Grant writes of refusing a request to host coverage on ABC television after the Queen's death was announced and watching white presenters betray Indigenous people by failing to acknowledge the truth of the event.
Grant said the response to the ABC's coronation coverage, in which he appeared on a panel that discussed the experience of Indigenous people at the hands of the Crown, had not changed a sentiment expressed in his book that Australia is ready for a conversation about its history.
The ABC had avoided that discussion, Grant writes in the book, but his piece about his family's experience of the monarchy had become the most-read piece of the broadcaster's coverage.
"It just reminds me of the struggle that we have. These people, I feel sorry that they are so poisoned, that these people cannot see themselves in us, that cannot hear in our history the echo of themselves," he said.
Grant said what had been written about the program included lies and distortions and was "utterly outrageous".
"When I dared to speak truth, people have turned that into something so hateful and vicious and they've done it deliberately, and they've done it to unleash a foul racial attack on me and my family: an unending racial attack day after day after day, and yet still we will not give up our love," he said.
"I will not allow those people to poison me in the way that they are poisoned and I feel sorry for them."
Grant said that night he used words of love, speaking of the dream of an Australia not yet found.
"I spoke of my family's personal sacrifice for that dream of my grandfather who fought in a war for this country because he loved it, even when it didn't love him," he said.

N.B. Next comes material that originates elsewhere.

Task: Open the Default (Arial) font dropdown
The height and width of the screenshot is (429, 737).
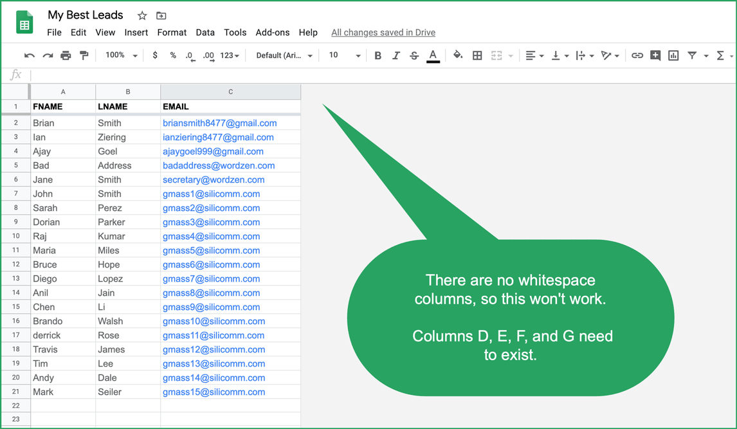Action: [x=284, y=56]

"Of my grandfather, a Wiradjuri man, a man of language and culture, a man who kept by his bed the Bible and the works of William Shakespeare. This is not a man who hated the West or white people.
"I don't come from a family of hate."
Grant writes in The Queen Is Dead of the importance of love, of respect; of there being no love without God.
"I think [white people are] not only surprised [when I talk of love], I think they're often resentful. I think people find our love the hardest thing of all. I think people can deal with hate. Evil is so attractive to people. Hatred is so much easier to relate to and love and goodness are something that we struggle with," he said.
"And I think that, for me, comes out of our yindyamarra, our respect. We are a people of deep love, the love of our country, the love of our families, the love of our culture.
"And I'm not going to sacrifice that love for anyone."